*Task brief*
Please write the listing below out again exactly, leaving every picture behind.

*Given information*
____________________
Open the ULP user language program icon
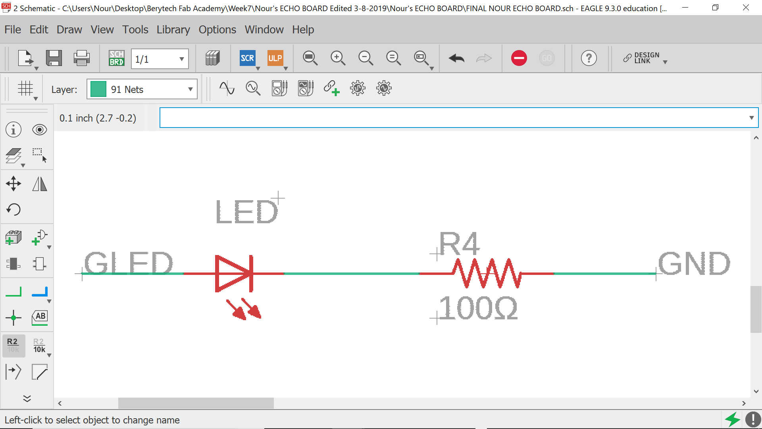 (275, 58)
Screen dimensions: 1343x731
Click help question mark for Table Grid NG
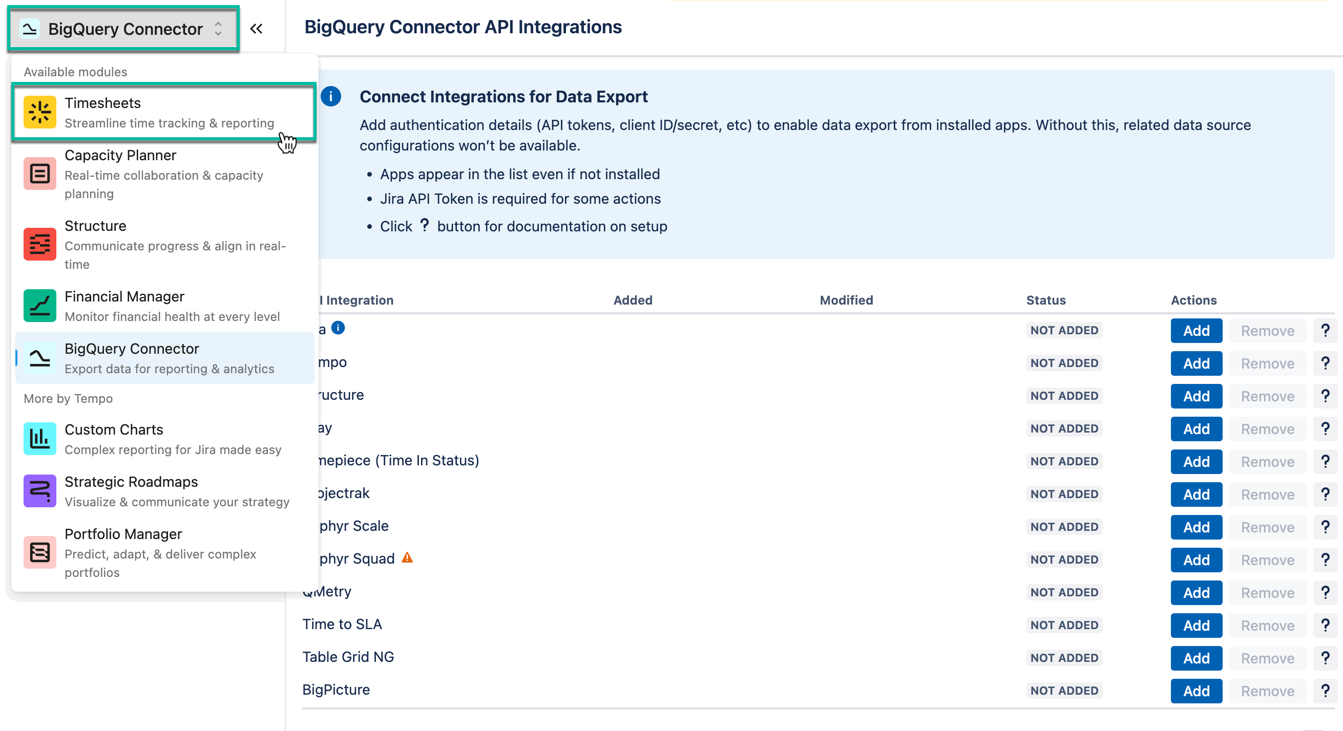tap(1326, 658)
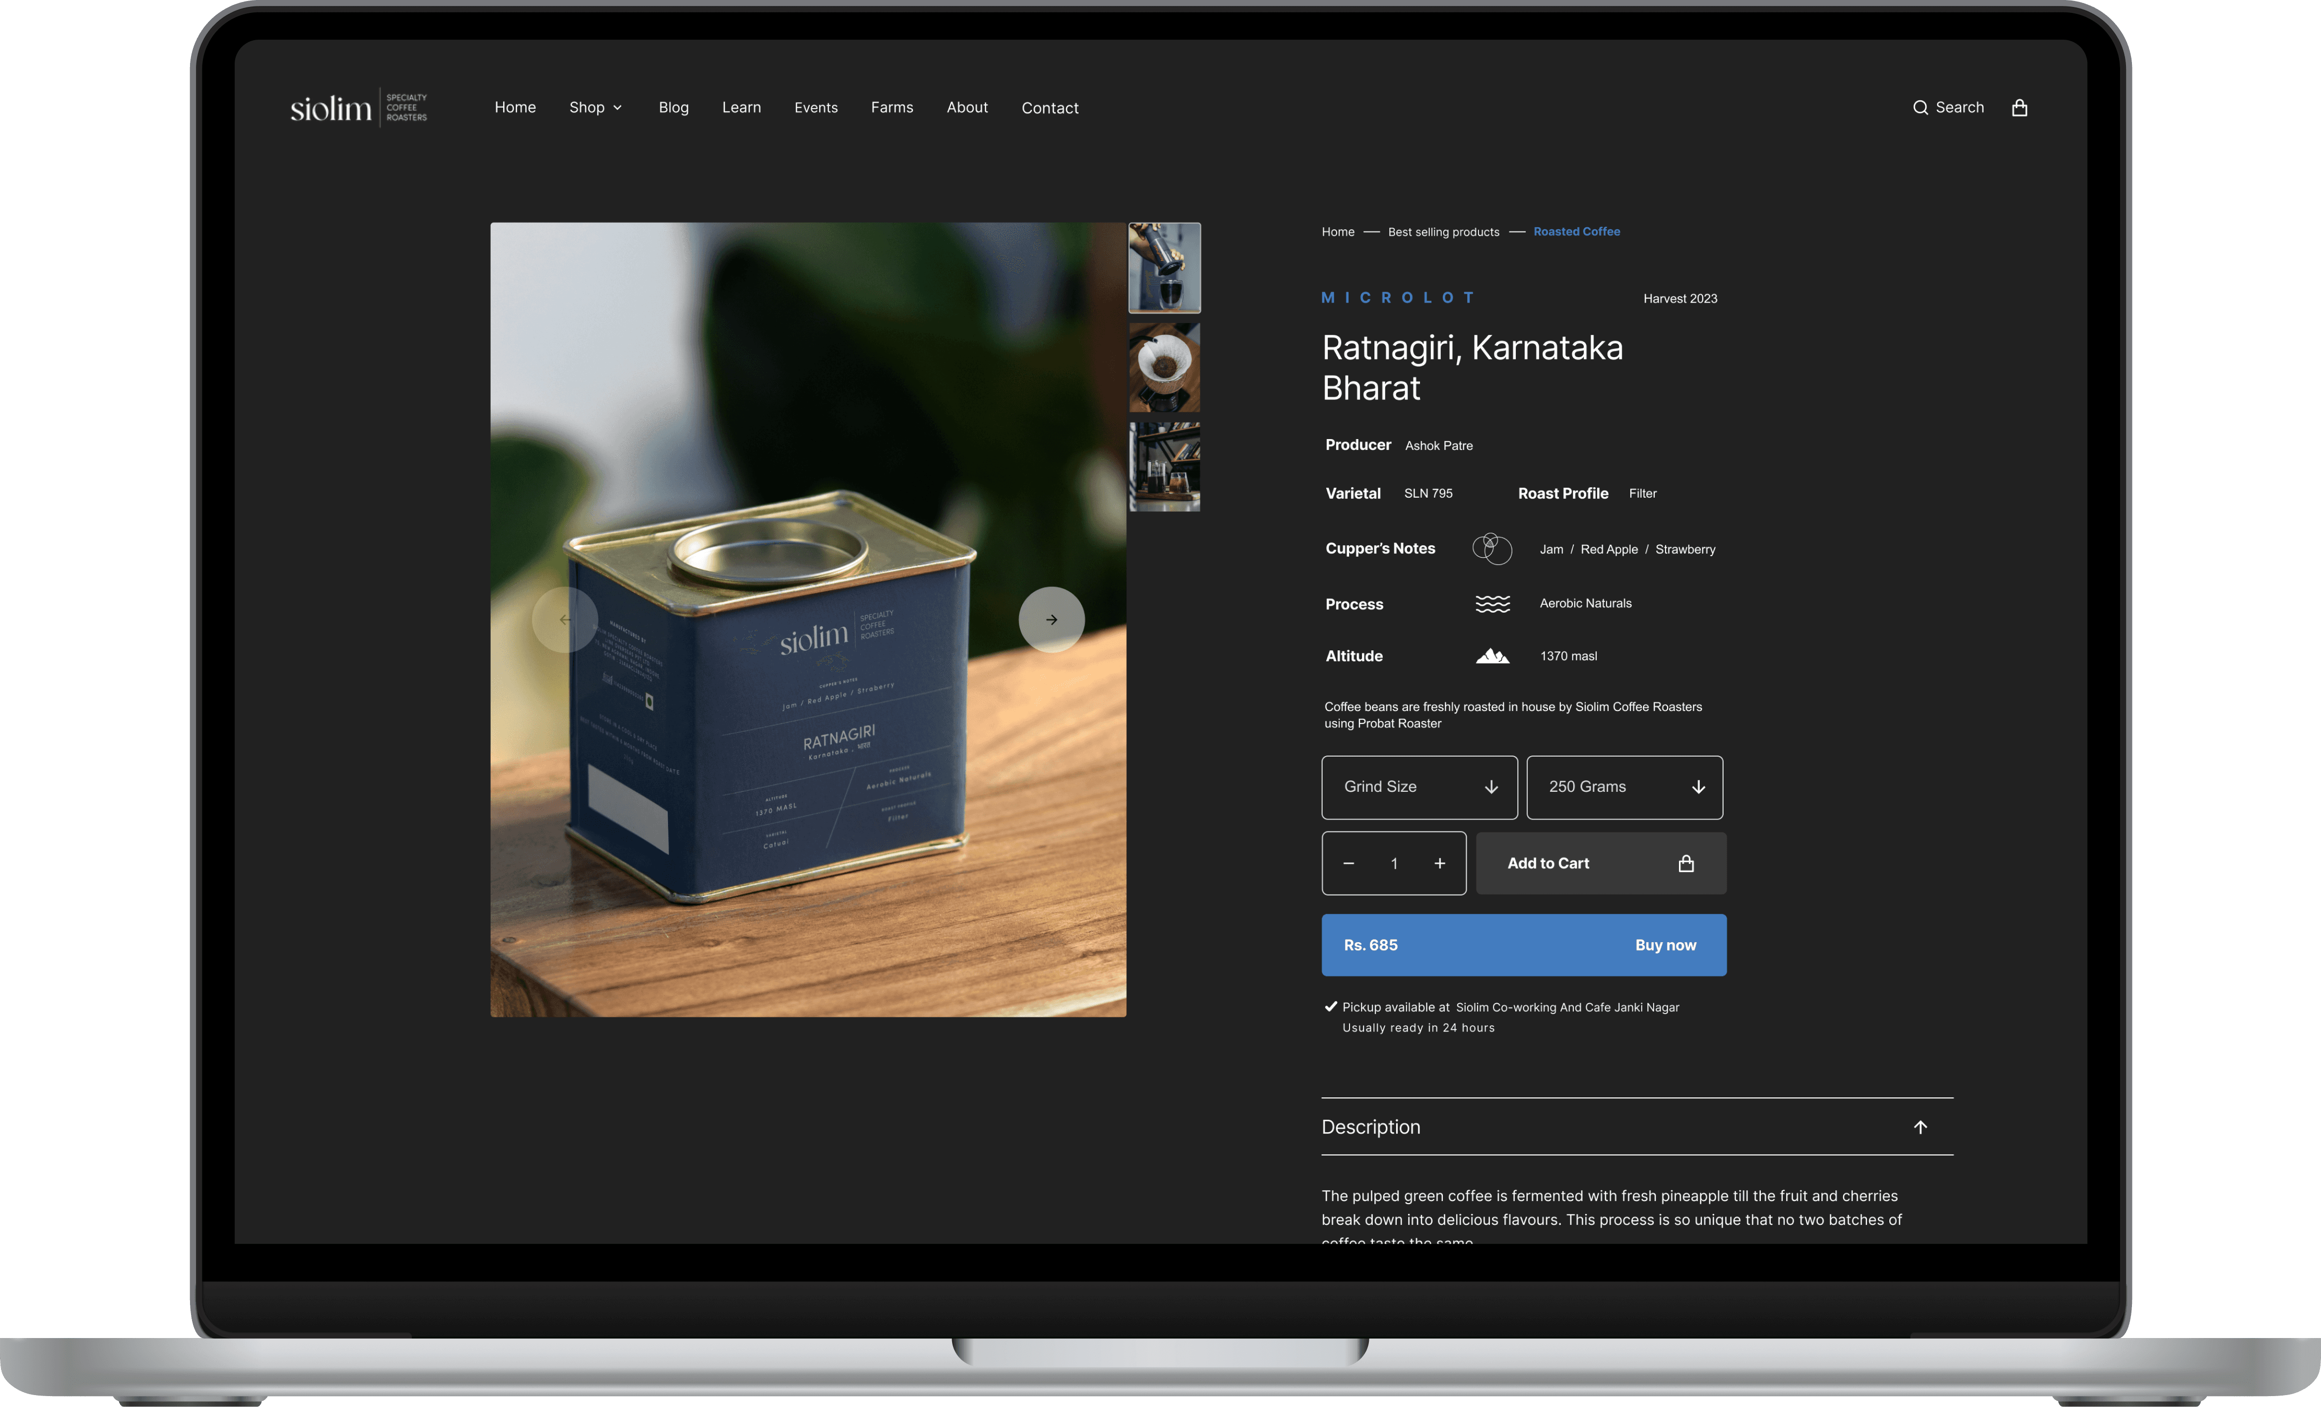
____________________
*Result*
Open the ULP user language program icon
 (275, 58)
Screen dimensions: 1343x731
Click help question mark for Table Grid NG
tap(1326, 658)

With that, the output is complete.